Lorillard was an avid yachtsman and bought the sloop Eva in 1865. He joined the New York Yacht Club in 1866. He then bought the yacht Magic and won the Regatta at the New York Yacht Club in 1866. He built the Challenge, which sank in a storm in the Bahamas. He built and launched the schooner Meteor in 1869 and took her to the Mediterranean. In 1871, he owned the yacht Enchantress that was designed by Robert Fish. He sold the Enchantress and gave up yachting in 1872 to pursue horse racing.

==Thoroughbred horse racing==
George Lorillard, like his brother Pierre, was a prominent racehorse owner in New York, New Jersey and Maryland. At his Long Island estate, he built a large stable and training track. Lorillard arranged to take in boys from the New York House of Refuge, who were given stable work and educated in a specially built schoolroom. The boys learned to ride horses and after a five-year apprenticeship were given an opportunity to become a professional jockey. Notable among them was Tom Costello, who won numerous important races, including three American Classics.

George Lorillard's racing stable was handled firstly by trainer Wyndham Walden followed by John Alcock. Notably, Lorillard and Walden won the Preakness Stakes a record five straight years between 1878 and 1882; the Belmont Stakes in 1878, 1880, and 1881; and the Travers Stakes in 1878 and 1880. Among George Lorillard's best horses were Saunterer, Spinaway, Vanguard, Grenada, Tom Ochiltree, and Duke of Magenta.

In 1878, George Lorillard headed a group of investors which included David D. Withers and Gordon Bennett, Jr., who bought Monmouth Park Racetrack. Under Lorillard's management, they built a new racing facility on 660 acre of land with the then-largest grandstand in the United States. Opened on July 4, 1890, the track flourished and became known as the "Newmarket of America."
────────────────
## QUESTIONS ON THE MATERIAL
• 1. Name every yacht that the text about George Lorillard mentions.
• 2. According to the text about George Lorillard, in what year did he give up yachting?
The data that follows is separate material and has no connection to the text about George Lorillard.

Stored data entries
────────────────
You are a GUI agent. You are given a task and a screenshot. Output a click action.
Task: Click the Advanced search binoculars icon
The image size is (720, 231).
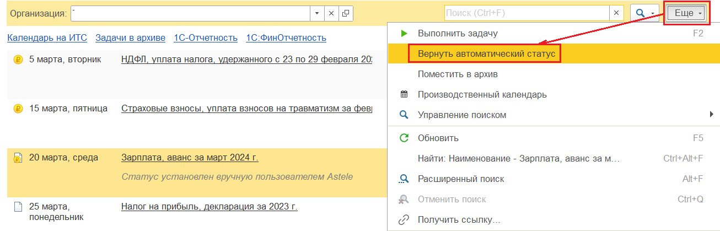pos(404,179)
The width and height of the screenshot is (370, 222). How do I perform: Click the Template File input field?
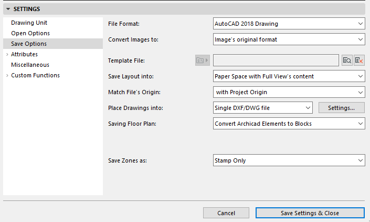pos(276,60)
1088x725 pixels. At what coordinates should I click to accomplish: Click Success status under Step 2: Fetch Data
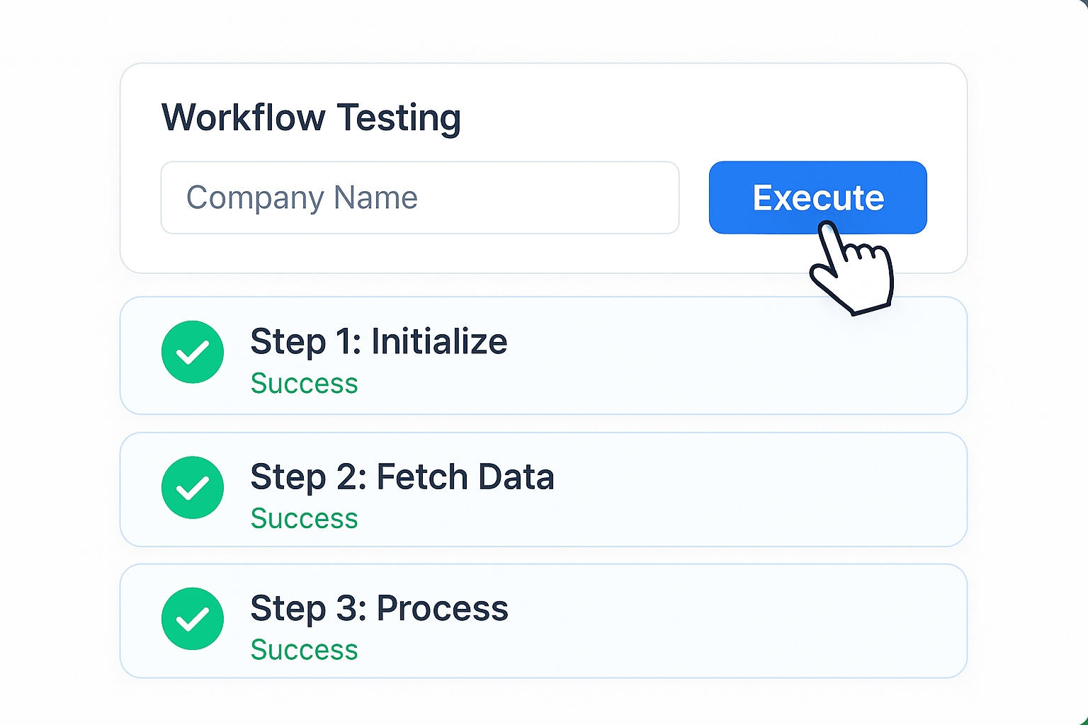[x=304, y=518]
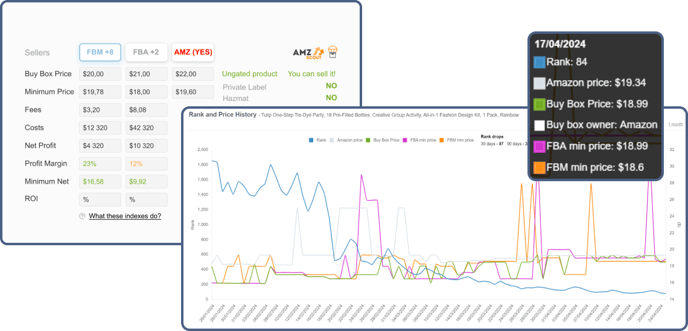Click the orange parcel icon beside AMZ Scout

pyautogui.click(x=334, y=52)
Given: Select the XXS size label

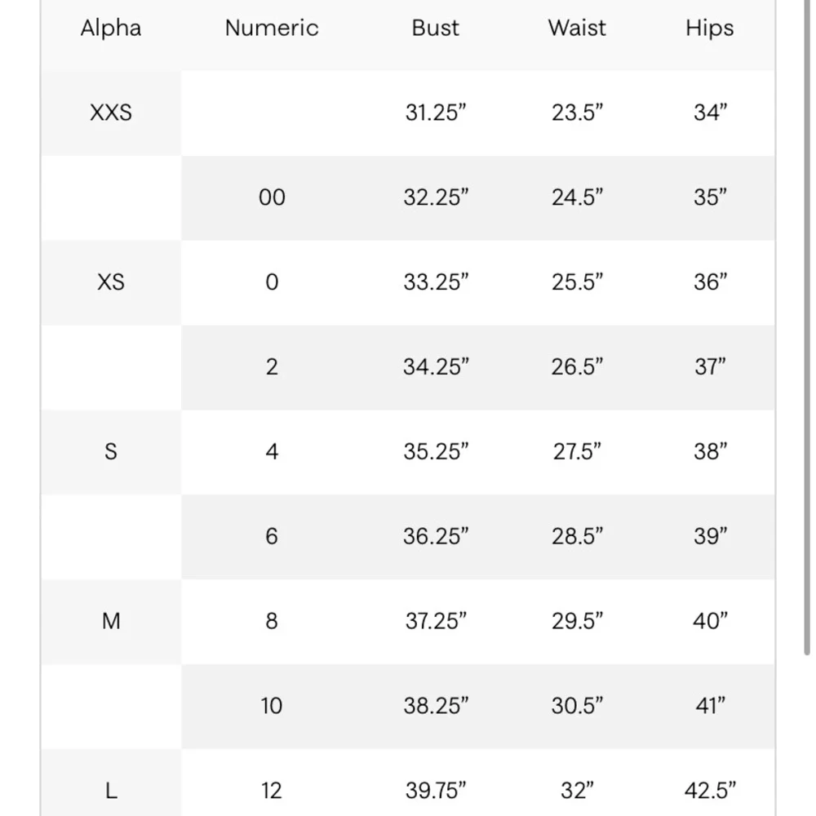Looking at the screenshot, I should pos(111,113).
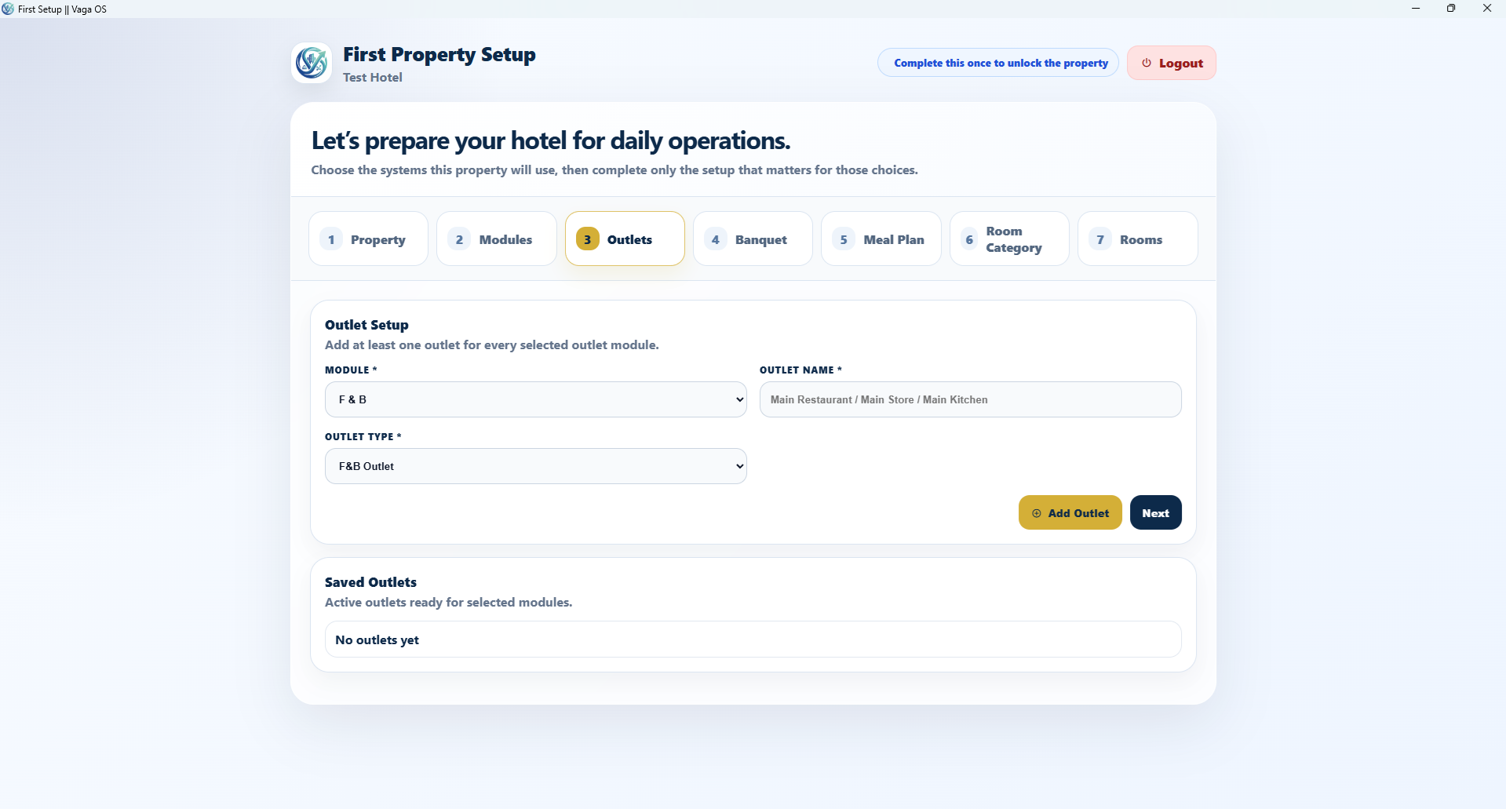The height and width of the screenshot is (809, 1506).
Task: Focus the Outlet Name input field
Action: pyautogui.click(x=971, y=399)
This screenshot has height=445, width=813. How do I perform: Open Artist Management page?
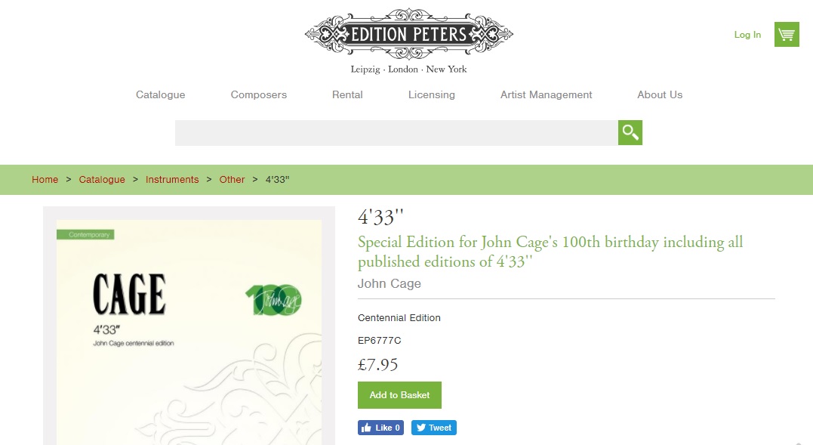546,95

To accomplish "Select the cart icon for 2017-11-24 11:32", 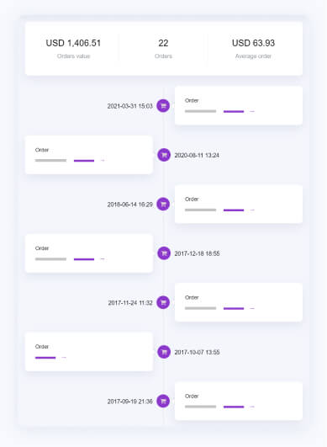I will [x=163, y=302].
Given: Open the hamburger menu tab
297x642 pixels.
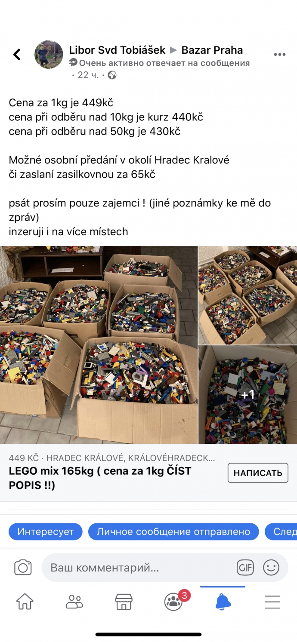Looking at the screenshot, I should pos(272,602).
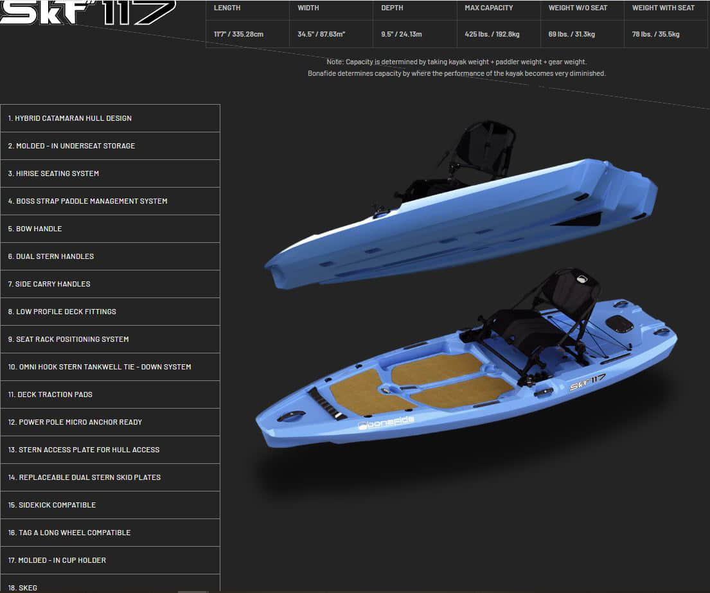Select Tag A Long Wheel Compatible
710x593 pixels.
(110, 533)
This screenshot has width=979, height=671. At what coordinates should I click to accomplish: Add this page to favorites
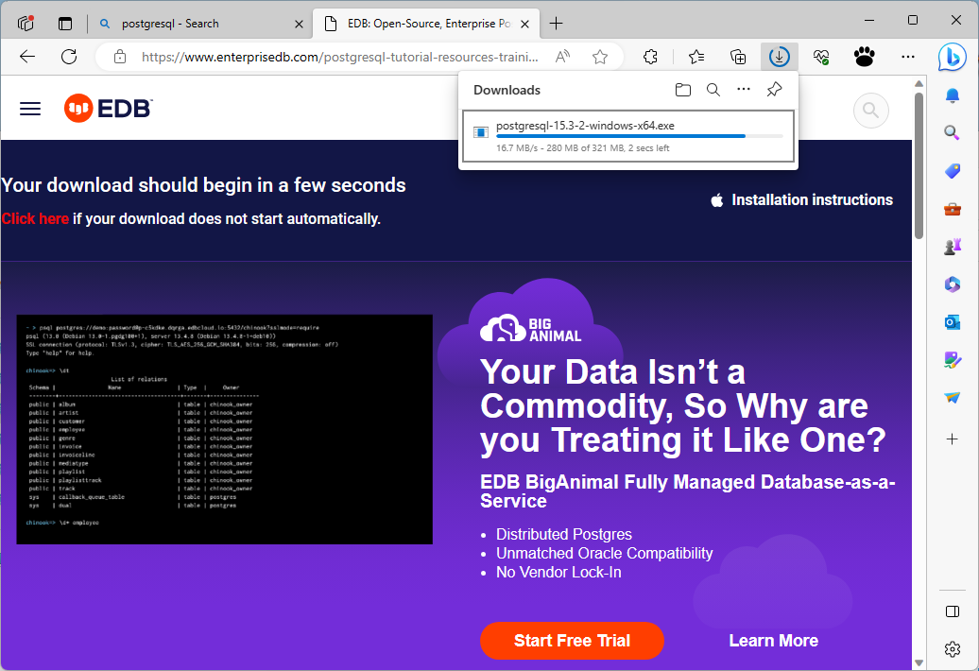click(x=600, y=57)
────────────────
## OUTPUTS BY TASK
• 1. Eva, Magic, Challenge, Meteor, Enchantress

• 2. 1872